◆ **To be done**:
• A. In the StarCluster mailing-list thread, which command can be used to list all the nodes and the resources each node has?
• B. Copy out the rows verbatim, starting with the first row and ending with the line that contains "Action: click(222, 157)", with both of those lines included.

=== Source ===

[StarCluster] AWS instance runs out of memory and swaps

Don MacMillen macd at nimbic.com
Mon Nov 21 15:49:45 EST 2011


If you just want to restrict to a single job on each node,
you can write a plug in that sets the slots to 1 by using
a command something like:

 def run(self, nodes, master, user, user_shell, volumes):
       for node in nodes:
            cmd_strg = 'qconf -mattr exechost complex_values slots=1 %s' %
node.alias
            output = master.ssh.execute(cmd_strg)

You will need to look at the starcluster plugin documentation
to set everything up correctly. hth.

Don

On Mon, Nov 21, 2011 at 10:29 AM, Rayson Ho <raysonlogin at yahoo.com> wrote:

> Amir,
>
> You can use qhost to list all the node and resources that each node has.
>
> I have an answer to the memory issue, but I have not have time to properly
> type up a response and test it.
>
> Rayson
>
>
>
>   ------------------------------
> *From:* Amirhossein Kiani <amirhkiani at gmail.com>
> *To:* Justin Riley <justin.t.riley at gmail.com>
> *Cc:* Rayson Ho <rayrayson at gmail.com>; "starcluster at mit.edu" <
> starcluster at mit.edu>
> *Sent:* Monday, November 21, 2011 1:26 PM
> *Subject:* Re: [StarCluster] AWS instance runs out of memory and swaps
>
> Hi Justin,
>
> Many thanks for your reply.
> I don't have any issue with multiple jobs running per node if there is
> enough memory for them. But since I know about the nature of my jobs, I can
> predict that only one per node should be running.
> How can I see how much memory does SGE think each node have? Is there a
> way to list that?
>
> Regards,
> Amir
>
>
> On Nov 21, 2011, at 8:18 AM, Justin Riley wrote:
>
> > Hi Amir,
> >
> > Sorry to hear you're still having issues. This is really more of an SGE
> > issue more than anything but perhaps Rayson can give a better insight as
> > to what's going on. It seems you're using 23G nodes and 12GB jobs. Just
> > for drill does 'qhost' show each node having 23GB? Definitely seems like
> > there's a boundary issue here given that two of your jobs together
> > approaches the total memory of the machine (23GB). Is it your goal only
> > to have one job per node?

=== Data rows ===

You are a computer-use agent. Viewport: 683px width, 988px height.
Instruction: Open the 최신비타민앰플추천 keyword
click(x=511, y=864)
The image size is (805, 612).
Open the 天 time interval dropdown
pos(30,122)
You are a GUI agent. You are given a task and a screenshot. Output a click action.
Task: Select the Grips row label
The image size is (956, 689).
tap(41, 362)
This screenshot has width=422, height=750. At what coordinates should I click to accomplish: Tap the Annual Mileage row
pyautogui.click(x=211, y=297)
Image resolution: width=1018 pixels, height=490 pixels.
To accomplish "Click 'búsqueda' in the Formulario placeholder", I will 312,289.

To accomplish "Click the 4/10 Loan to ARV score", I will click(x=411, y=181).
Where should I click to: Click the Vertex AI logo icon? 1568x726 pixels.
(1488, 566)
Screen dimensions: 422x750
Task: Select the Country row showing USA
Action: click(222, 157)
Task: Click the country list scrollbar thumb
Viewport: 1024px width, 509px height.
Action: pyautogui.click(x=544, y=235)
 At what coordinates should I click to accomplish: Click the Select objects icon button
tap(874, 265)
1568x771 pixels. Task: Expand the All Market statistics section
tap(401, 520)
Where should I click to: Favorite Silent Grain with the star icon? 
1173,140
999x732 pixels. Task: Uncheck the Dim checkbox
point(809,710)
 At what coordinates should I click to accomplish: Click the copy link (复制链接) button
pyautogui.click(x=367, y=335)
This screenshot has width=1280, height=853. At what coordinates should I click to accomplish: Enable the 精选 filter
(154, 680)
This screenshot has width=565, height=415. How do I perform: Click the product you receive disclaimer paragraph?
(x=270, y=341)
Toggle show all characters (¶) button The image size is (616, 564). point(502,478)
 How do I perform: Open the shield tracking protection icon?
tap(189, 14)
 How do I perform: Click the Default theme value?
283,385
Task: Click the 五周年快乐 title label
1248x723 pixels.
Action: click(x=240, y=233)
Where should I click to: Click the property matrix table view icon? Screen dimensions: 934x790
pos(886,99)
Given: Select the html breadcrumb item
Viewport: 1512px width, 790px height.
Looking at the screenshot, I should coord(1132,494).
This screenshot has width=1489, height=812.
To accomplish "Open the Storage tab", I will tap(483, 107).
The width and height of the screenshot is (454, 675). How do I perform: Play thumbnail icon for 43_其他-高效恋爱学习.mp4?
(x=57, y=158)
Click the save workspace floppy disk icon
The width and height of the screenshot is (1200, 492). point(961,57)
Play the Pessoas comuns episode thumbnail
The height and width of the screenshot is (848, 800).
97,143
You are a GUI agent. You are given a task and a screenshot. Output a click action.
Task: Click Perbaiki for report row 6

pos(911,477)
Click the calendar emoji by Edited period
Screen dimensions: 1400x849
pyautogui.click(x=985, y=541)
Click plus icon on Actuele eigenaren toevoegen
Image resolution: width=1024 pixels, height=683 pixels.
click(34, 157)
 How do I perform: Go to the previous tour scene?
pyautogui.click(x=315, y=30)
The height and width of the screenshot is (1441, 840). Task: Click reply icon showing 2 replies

===

◆ **Full solutions**:
• A. qhost

• B.
You are a computer-use agent. Viewport: 683px width, 988px height.
Instruction: Open the 최신비타민앰플추천 keyword
click(x=511, y=864)
The image size is (805, 612).
Open the 天 time interval dropdown
pos(30,122)
You are a GUI agent. You are given a task and a screenshot. Output a click action.
Task: Select the Grips row label
The image size is (956, 689).
tap(41, 362)
This screenshot has width=422, height=750. At what coordinates should I click to accomplish: Tap the Annual Mileage row
pyautogui.click(x=211, y=297)
Image resolution: width=1018 pixels, height=490 pixels.
To accomplish "Click 'búsqueda' in the Formulario placeholder", I will 312,289.

To accomplish "Click the 4/10 Loan to ARV score", I will click(x=411, y=181).
Where should I click to: Click the Vertex AI logo icon? 1568x726 pixels.
(1488, 566)
Screen dimensions: 422x750
Task: Select the Country row showing USA
Action: click(222, 157)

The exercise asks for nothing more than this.